### Excerpted records
=== Begin Enclosure ===
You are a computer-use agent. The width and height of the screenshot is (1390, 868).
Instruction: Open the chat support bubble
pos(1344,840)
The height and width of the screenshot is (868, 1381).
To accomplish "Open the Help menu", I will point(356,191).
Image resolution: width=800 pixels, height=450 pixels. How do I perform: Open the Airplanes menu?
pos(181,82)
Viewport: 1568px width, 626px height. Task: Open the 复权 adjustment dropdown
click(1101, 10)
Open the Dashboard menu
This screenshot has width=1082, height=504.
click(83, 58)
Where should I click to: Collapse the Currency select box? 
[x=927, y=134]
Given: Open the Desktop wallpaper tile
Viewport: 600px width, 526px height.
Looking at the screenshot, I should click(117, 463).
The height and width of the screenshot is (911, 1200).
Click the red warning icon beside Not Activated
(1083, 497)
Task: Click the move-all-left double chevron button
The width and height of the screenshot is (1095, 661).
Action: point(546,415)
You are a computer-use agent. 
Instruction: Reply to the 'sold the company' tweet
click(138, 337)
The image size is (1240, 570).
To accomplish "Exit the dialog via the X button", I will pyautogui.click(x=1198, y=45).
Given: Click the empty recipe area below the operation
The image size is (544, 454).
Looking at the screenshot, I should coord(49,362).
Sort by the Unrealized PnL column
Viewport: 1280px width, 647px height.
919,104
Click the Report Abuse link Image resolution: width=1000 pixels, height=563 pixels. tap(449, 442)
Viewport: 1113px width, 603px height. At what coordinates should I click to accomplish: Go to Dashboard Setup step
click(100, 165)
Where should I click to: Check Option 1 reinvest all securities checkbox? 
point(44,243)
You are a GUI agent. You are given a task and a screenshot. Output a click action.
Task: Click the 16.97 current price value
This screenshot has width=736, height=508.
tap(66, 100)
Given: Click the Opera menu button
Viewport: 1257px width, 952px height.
=== End Enclosure ===
Search the entries for "button" and copy each matching line.

### Exercise response
Task: Click the move-all-left double chevron button
To accomplish "Exit the dialog via the X button", I will pyautogui.click(x=1198, y=45).
Given: Click the Opera menu button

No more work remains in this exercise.